Packages and imports

A Kotlin project is structured into packages. A package contains one or more Kotlin files, with files linked to a package using a package header. A file may contain exactly one or zero package headers, meaning each file belongs to exactly one package.

Note: an absence of a package header in a file means it belongs to the special root package.

packageHeader:
['package' identifier [semi]]

Note: Packages are orthogonal from modules. A module may contain many packages, and a single package can be spread across several modules.

The name of a package is a simple or a qualified path, which creates a package hierarchy.
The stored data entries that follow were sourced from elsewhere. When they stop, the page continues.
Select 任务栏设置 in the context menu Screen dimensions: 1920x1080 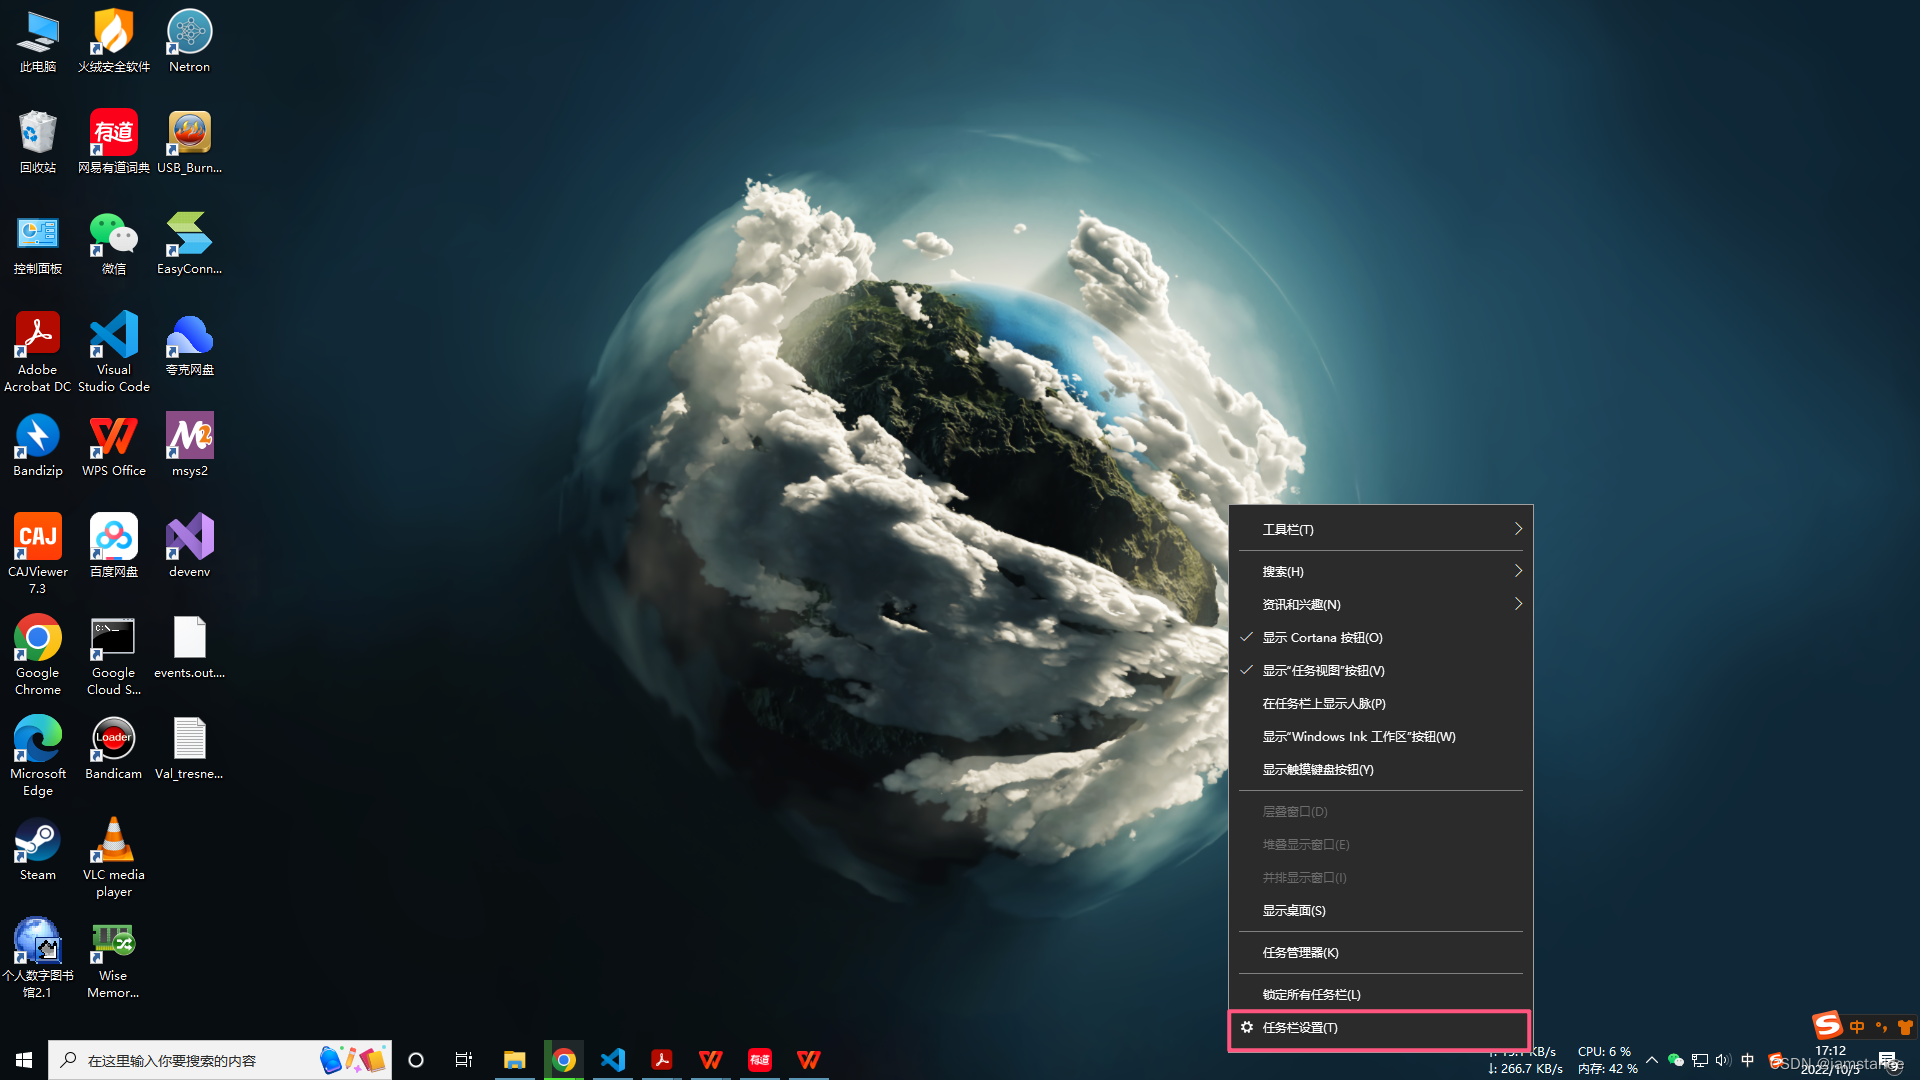[x=1300, y=1028]
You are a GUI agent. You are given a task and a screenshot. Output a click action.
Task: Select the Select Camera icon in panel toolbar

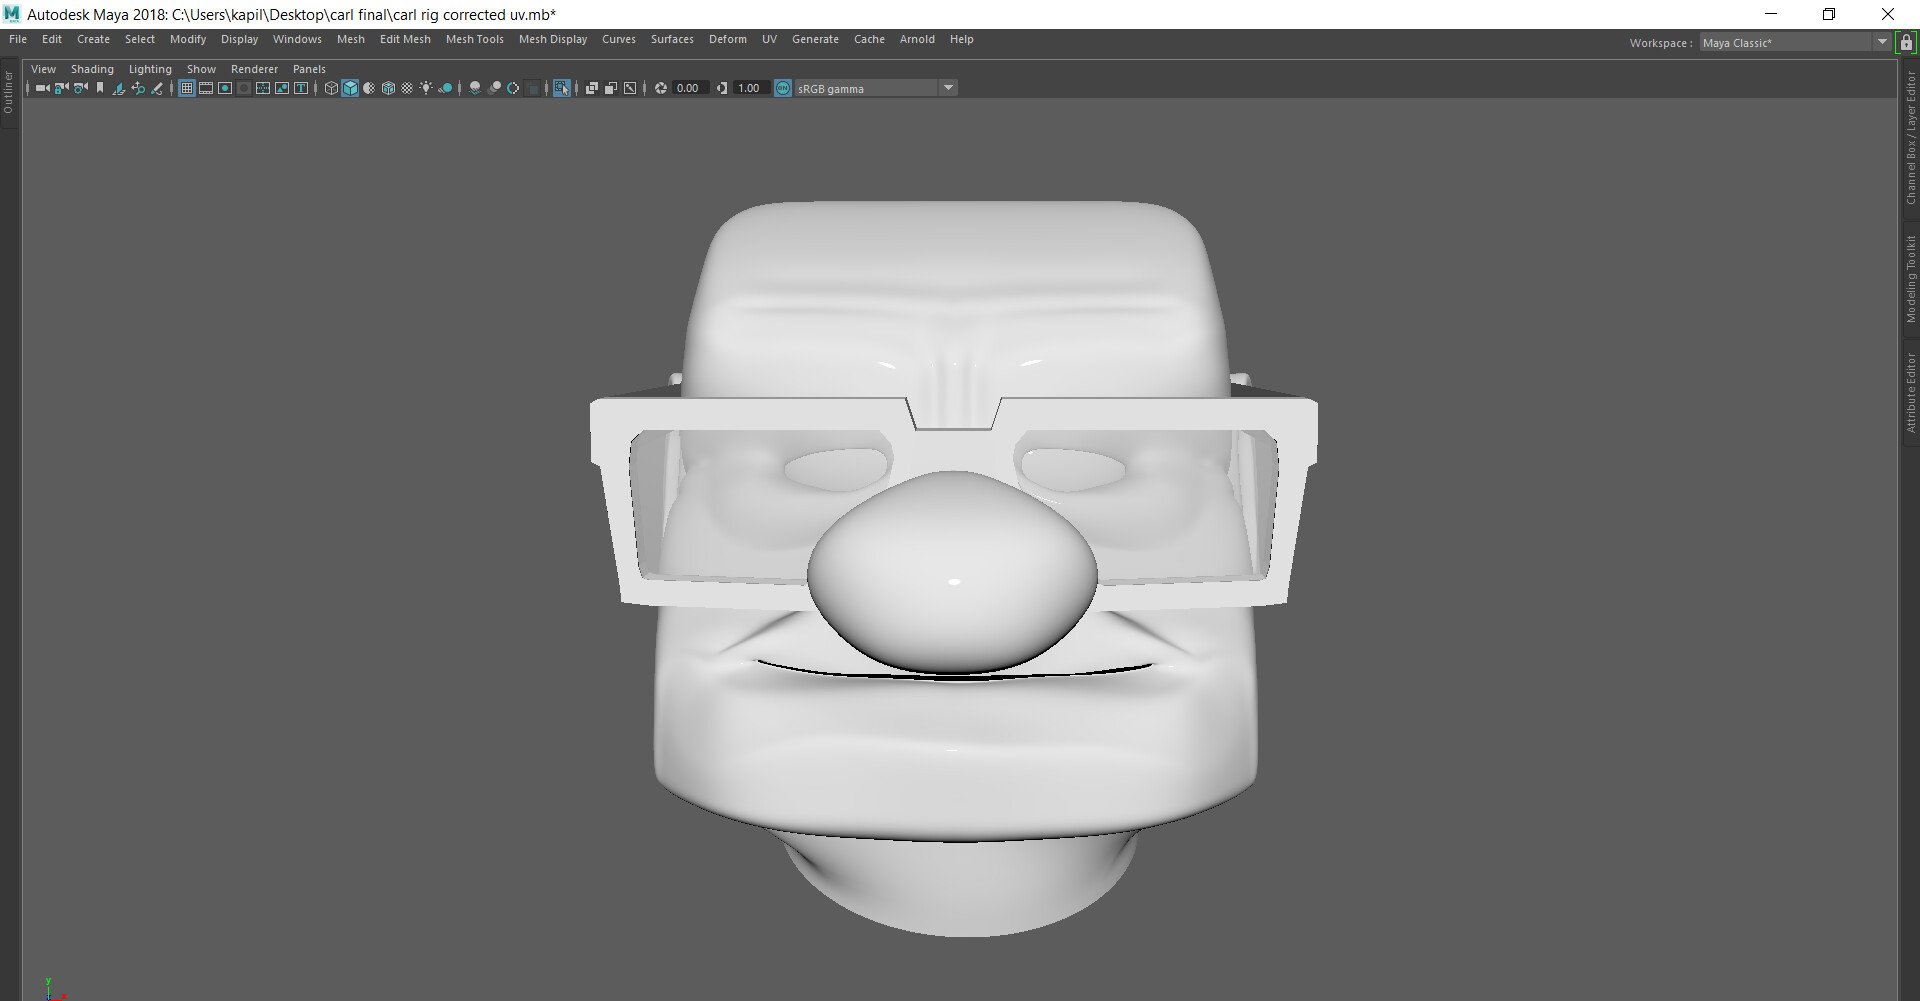[x=40, y=88]

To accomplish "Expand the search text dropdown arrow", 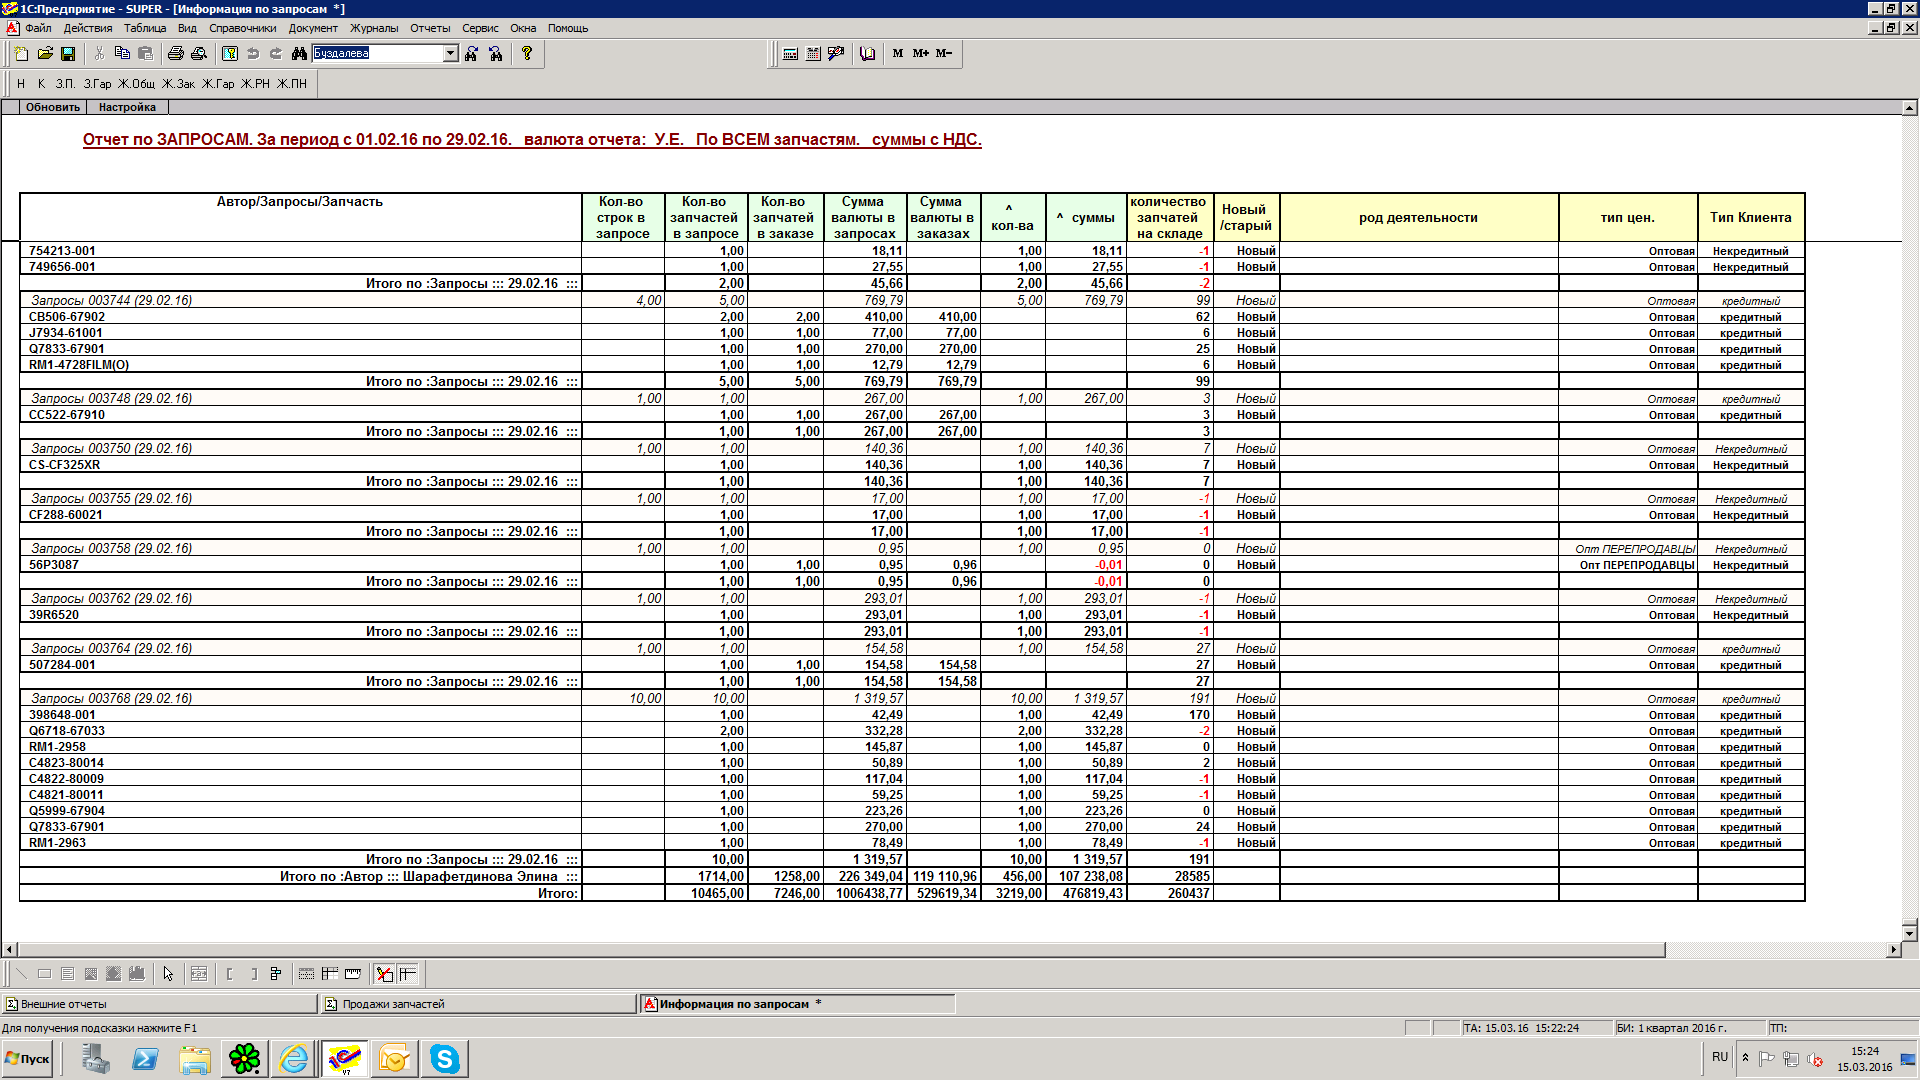I will pyautogui.click(x=451, y=54).
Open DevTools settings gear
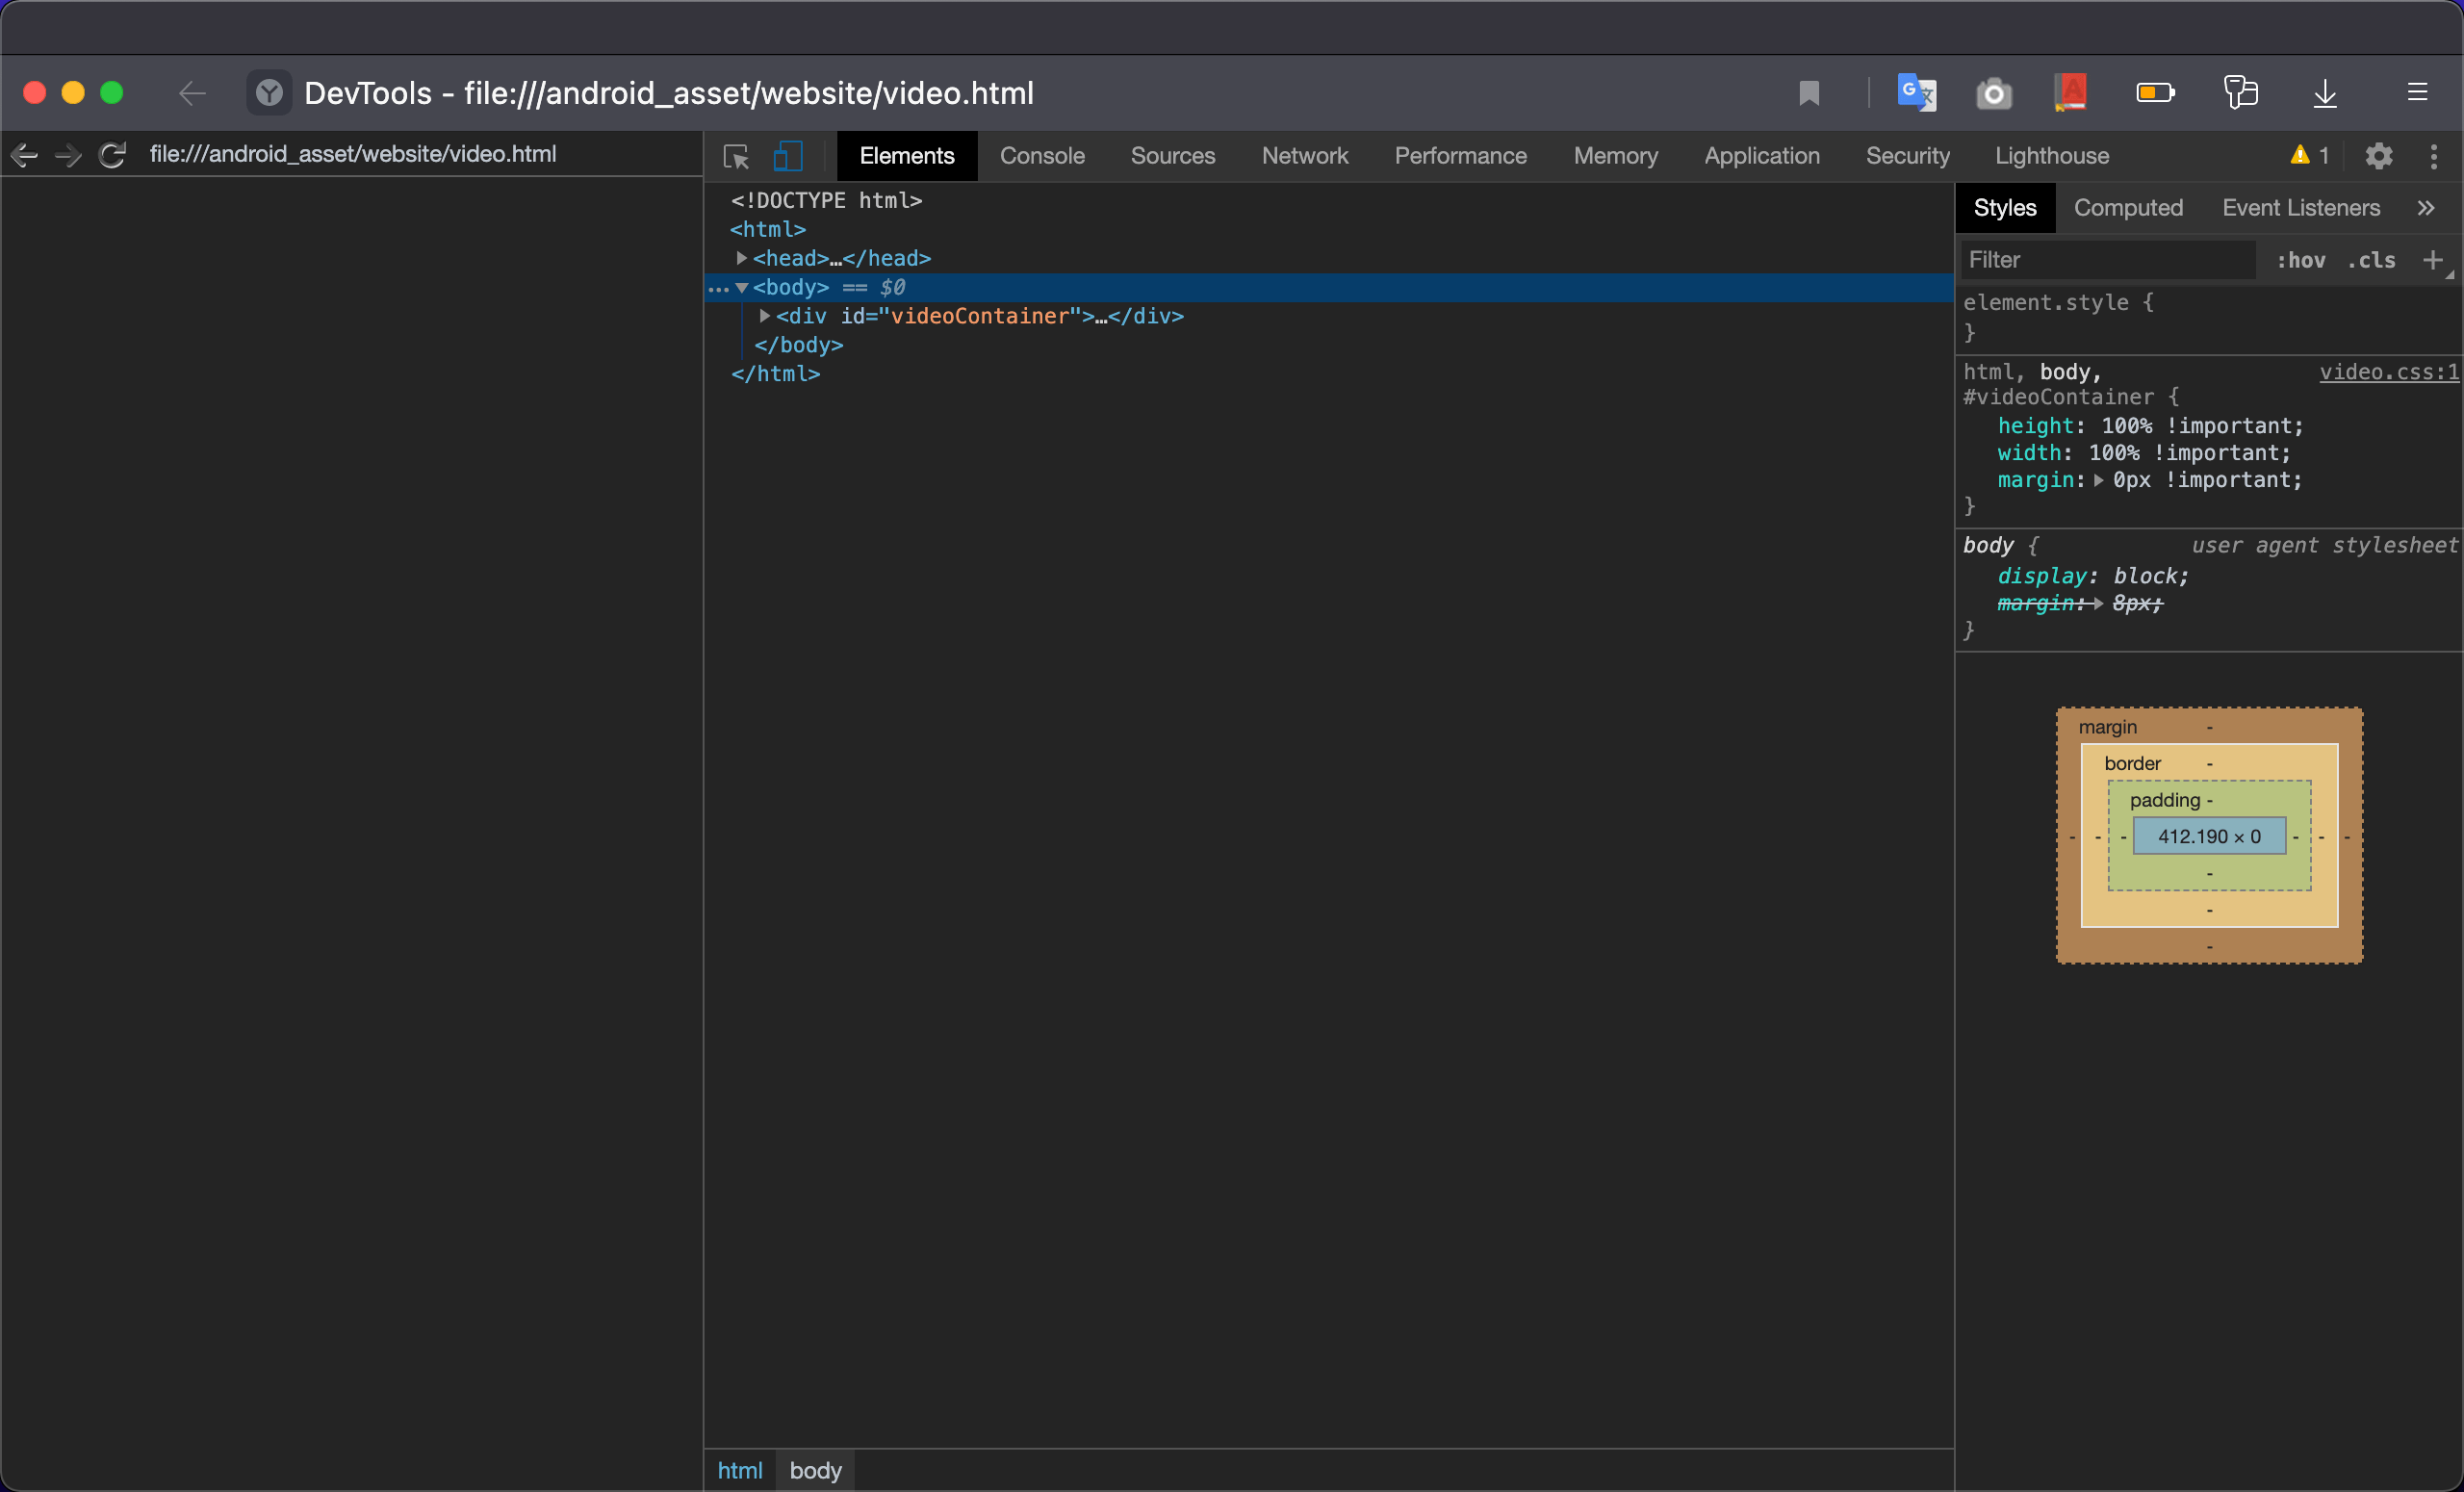 click(2378, 156)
Note: unlike many other languages, Kotlin packages do not require files to have any specific locations w.r.t. itself; the connection between a file and its package is established only via a package header. It is strongly recommended, however, that the folder structure of a project does correspond to the package hierarchy.

Importing

Program entities declared in one package may be freely used in any file in the same package with the only two restrictions being module boundaries and visibility constraints. In order to use an entity from a file belonging to a different package, the programmer must use import directives.

importList:
{importHeader}
importHeader:
'import' identifier [('.' '*') | importAlias] [semi]
importAlias:
'as' simpleIdentifier

An import directive contains a simple or a qualified path, with the name of an imported entity as its last component. A path may include not only a package, but also an object or a type, in which case it refers to the companion object of that type. The last component may reference any named declaration within that scope (that is, top-level scope of all files in the package or an object declaration scope) may be imported using their names.

There are two special kinds of imports: star-imports ending in an asterisk (*) and renaming imports employing the as operator. Star-imports import all named entities inside the corresponding scope, but have weaker priority during overload resolution of functions and properties. Renaming imports work just like regular imports, but introduce the entity into the current file with the specified name.

Imports from objects have certain limitations: only object members may be imported and star-imports are not allowed.

Imports are local to their files, meaning if an entity is introduced into file A.kt from package foo.bar, it does not introduce that entity to any other file from package foo.bar.

There are some packages which have all their entities implicitly imported into any Kotlin file, meaning one can access such entity without explicitly using import directives.

Note: one may, however, import these entities explicitly if they choose to do so.

The following packages of the standard library are implicitly imported:

Note: platform implementations may introduce additional implicitly imported packages, for example, to extend Kotlin code with the platform-specific functionality. An example of this would be java.lang package implicitly imported on the JVM platform.

Importing certain entities may be disallowed by their visibility modifiers.

Modules

A module is a concept on the boundary between the code itself and the resulting application, thus it depends on and influences both of them. A Kotlin module is a set of Kotlin files which are considered to be interdependent and must be handled together during compilation.

In a simple case, a module is a set of files compiled at the same time in a given project.

In a more complicated case involving multi-platform projects, a module may be distributed across several compilations, projects and/or platforms.

For the purposes of Kotlin/Core, modules are important for internal visibility. How modules influence particular platforms is described in their respective sections of this specification.